§ DOCUMENT PASSAGE:
• • •

International relations theorist explains motivations of great power conflicts

The Notre Dame International Security Center (NDISC) hosted John J. Mearsheimer, the R. Wendell Distinguished Service Professor of Political Science at the University of Chicago, for a lecture entitled “War and International Politics” on January 30. 

Mearsheimer, a West Point graduate of 1970, earned his PhD in political science from Cornell University in 1981. Known for his theory of offensive realism, which holds that the desire to survive motivates state behavior in an anarchic international order, Mearsheimer has recently made headlines for suggesting that the Russian invasion of Ukraine was the result of NATO aggression. 

Mearsheimer has authored several notable books in the field of international relations, including The Israel Lobby and U.S. Foreign Policy (with Stephen M. Walt) and How States Think: The Rationality of  Foreign Policy with Notre Dame political science professor Sebastian Rosato.

Often regarded as the quintessential contemporary international relations scholar, Mearsheimer’s work has pioneered the realist perspective. In addition to being a staple of virtually every international relations course, his worldview continues to shape discourse and inform foreign policy debates in both classrooms and halls of power around the world. 

Reflecting on Mearsheimer’s influence and the success of the talk, Michael Desch, the Brian and Jeannelle Brady Family Director of the Notre Dame International Security Center, told the Rover, “It was a huge success, attracting an audience of almost 200 people in person and online. It was, in my opinion, such a hit because Mearsheimer incisively described and explained the dynamics of the world today from Ukraine, through the Middle East, to China.” 

In keeping with his realist background, Mearsheimer defined three central themes at the outset of his lecture: the essence of international politics, why states go to war, and how escalation occurs in times of war. He began his remarks by describing how the world, following the end of the  period of American hegemony, has entered a multipolar moment with the rise of China and Russia as global superpowers. 

Mearsheimer explained that war between states is an inevitable feature of international relations for two reasons: the nature and architecture of international politics. He underscored how “fundamental differences about principles” motivate political actors to “kill” one another, later characterizing power politics as a “contact sport.” Additionally, he posited that the lack of a higher authority on the world stage leads to a state of anarchy in which conflict is endemic. 

Next, Mearsheimer asserted that liberal conceptions of international relations—such as just war theory—are unrealistic in an anarchic world. He focused on the various ways that war is justified under this theory, highlighting how it considers both preventative wars and wars of opportunity to be illegitimate conflicts. He then contended that such classifications serve to “subordinate the conduct of international politics to a set of moral and legal precepts,” a proposition which Mearsheimer rejected as foolish.

• • •

§ SUPPLIED DATA:
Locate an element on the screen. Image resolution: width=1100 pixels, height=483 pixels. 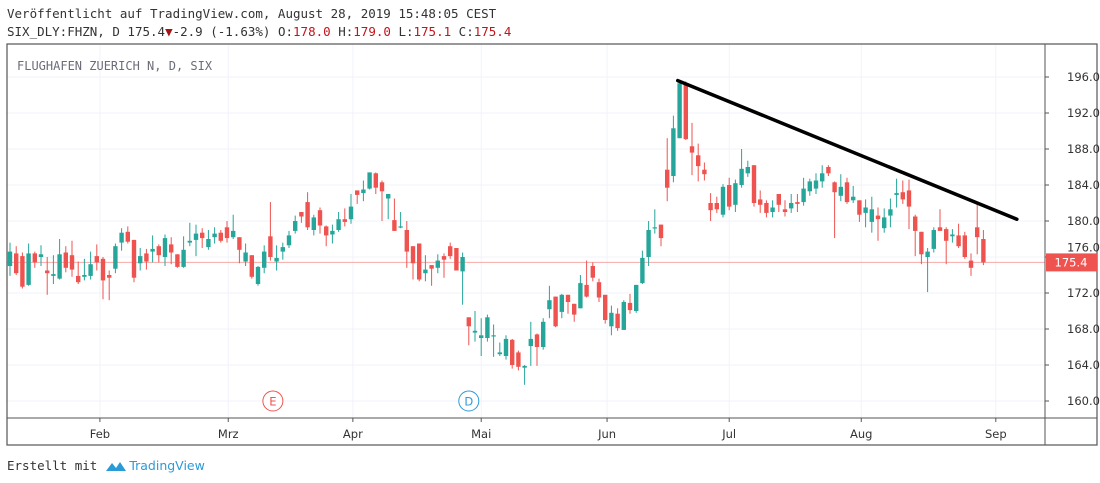
dividend-event-marker: D is located at coordinates (469, 401).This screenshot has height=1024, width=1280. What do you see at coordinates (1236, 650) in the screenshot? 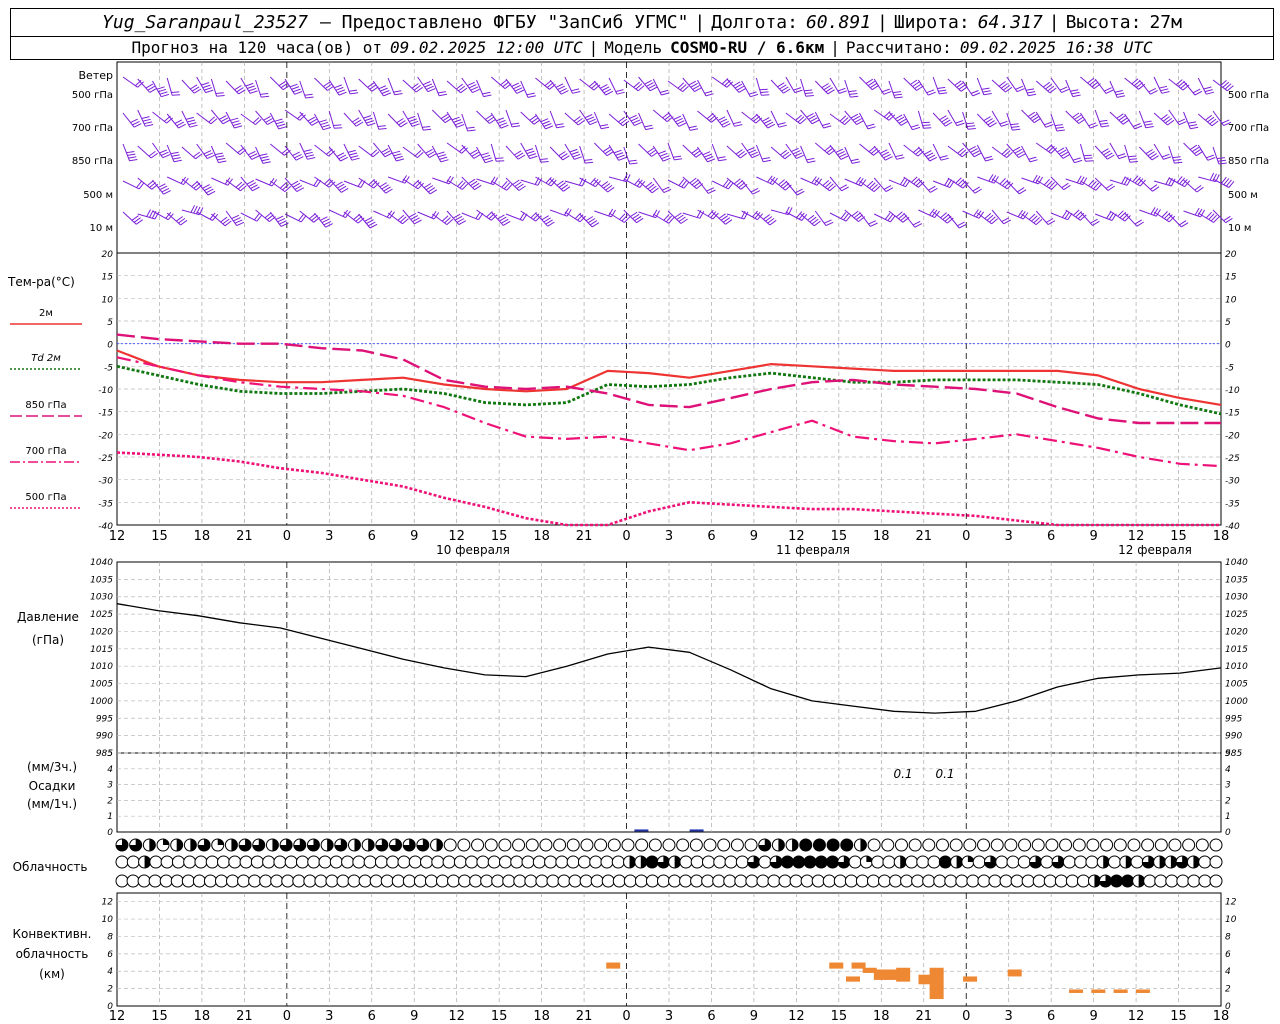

• • •

§ WORK ORDER 1: Retype the article on Mearsheimer's lecture from "In keeping with" to "as global superpowers.".
§ WORK ORDER 2: In the article on Mearsheimer's lecture, condense the paragraph beginning "Mearsheimer explained that war between states" into a short bulleted list that keeps its main points.

§ TASK RESPONSE 1:
In keeping with his realist background, Mearsheimer defined three central themes at the outset of his lecture: the essence of international politics, why states go to war, and how escalation occurs in times of war. He began his remarks by describing how the world, following the end of the  period of American hegemony, has entered a multipolar moment with the rise of China and Russia as global superpowers.

§ TASK RESPONSE 2:
- War between states is an inevitable part of international relations for two reasons: the nature and the architecture of international politics.
- "Fundamental differences about principles" drive political actors to "kill" one another, and power politics is a "contact sport."
- With no higher authority on the world stage, states live in anarchy, where conflict is endemic.